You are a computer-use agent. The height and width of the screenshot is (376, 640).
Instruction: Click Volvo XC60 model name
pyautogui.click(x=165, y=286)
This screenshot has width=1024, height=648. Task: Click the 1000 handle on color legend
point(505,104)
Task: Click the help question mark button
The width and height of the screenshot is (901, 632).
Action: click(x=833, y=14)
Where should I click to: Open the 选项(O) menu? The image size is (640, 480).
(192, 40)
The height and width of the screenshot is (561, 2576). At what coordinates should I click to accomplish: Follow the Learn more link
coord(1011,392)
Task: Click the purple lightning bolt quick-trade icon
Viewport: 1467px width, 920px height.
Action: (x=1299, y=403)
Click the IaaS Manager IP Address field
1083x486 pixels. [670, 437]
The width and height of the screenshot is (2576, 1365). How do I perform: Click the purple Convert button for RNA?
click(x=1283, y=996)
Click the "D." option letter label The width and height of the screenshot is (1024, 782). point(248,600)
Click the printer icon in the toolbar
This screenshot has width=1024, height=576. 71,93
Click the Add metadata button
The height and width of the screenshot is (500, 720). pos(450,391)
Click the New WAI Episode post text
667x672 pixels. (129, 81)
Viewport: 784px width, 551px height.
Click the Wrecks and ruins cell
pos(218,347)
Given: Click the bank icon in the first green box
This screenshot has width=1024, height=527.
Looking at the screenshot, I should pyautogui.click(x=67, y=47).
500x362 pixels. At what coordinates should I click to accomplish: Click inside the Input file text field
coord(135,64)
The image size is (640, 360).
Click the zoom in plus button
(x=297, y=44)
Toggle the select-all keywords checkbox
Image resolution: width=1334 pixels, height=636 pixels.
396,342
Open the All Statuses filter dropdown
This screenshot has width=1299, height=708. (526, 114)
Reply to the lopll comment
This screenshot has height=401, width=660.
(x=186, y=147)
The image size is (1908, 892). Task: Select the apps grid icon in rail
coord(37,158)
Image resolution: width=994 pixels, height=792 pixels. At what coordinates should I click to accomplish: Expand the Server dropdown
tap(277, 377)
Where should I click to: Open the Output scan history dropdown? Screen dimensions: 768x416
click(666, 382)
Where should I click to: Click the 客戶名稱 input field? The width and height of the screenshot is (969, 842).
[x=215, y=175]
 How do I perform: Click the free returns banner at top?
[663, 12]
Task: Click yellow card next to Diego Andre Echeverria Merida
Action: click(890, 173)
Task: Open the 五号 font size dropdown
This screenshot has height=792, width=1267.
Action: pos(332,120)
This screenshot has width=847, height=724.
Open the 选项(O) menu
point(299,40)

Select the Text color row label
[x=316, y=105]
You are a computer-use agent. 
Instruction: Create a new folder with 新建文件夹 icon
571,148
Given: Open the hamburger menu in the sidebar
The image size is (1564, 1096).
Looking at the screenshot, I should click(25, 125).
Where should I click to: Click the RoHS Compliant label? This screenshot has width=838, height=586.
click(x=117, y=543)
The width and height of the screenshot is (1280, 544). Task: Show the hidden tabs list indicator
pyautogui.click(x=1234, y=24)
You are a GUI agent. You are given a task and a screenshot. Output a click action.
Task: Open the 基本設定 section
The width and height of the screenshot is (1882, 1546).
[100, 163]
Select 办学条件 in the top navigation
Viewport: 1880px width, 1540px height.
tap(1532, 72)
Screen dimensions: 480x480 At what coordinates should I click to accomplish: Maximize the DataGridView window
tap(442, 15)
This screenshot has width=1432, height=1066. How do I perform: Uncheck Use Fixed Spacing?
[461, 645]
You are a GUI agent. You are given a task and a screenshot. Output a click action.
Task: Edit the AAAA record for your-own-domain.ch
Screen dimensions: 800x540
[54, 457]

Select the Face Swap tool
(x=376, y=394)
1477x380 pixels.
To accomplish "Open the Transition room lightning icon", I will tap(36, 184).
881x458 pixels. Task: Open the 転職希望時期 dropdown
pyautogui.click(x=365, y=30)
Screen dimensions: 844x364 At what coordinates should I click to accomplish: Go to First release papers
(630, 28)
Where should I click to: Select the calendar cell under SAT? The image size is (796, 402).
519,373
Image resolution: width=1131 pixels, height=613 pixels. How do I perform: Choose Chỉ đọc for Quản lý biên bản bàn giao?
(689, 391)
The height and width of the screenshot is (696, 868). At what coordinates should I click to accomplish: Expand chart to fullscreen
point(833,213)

──────

§ **Directions for this task**:
Transcribe nothing except the lines from the one with "Screen dimensions: 480x480" through the end of the data above, each exactly as it appears.

§ **Answer box**:
Screen dimensions: 480x480 At what coordinates should I click to accomplish: Maximize the DataGridView window
tap(442, 15)
This screenshot has width=1432, height=1066. How do I perform: Uncheck Use Fixed Spacing?
[461, 645]
You are a GUI agent. You are given a task and a screenshot. Output a click action.
Task: Edit the AAAA record for your-own-domain.ch
Screen dimensions: 800x540
[54, 457]

Select the Face Swap tool
(x=376, y=394)
1477x380 pixels.
To accomplish "Open the Transition room lightning icon", I will tap(36, 184).
881x458 pixels. Task: Open the 転職希望時期 dropdown
pyautogui.click(x=365, y=30)
Screen dimensions: 844x364 At what coordinates should I click to accomplish: Go to First release papers
(630, 28)
Where should I click to: Select the calendar cell under SAT? The image size is (796, 402).
519,373
Image resolution: width=1131 pixels, height=613 pixels. How do I perform: Choose Chỉ đọc for Quản lý biên bản bàn giao?
(689, 391)
The height and width of the screenshot is (696, 868). At what coordinates should I click to accomplish: Expand chart to fullscreen
point(833,213)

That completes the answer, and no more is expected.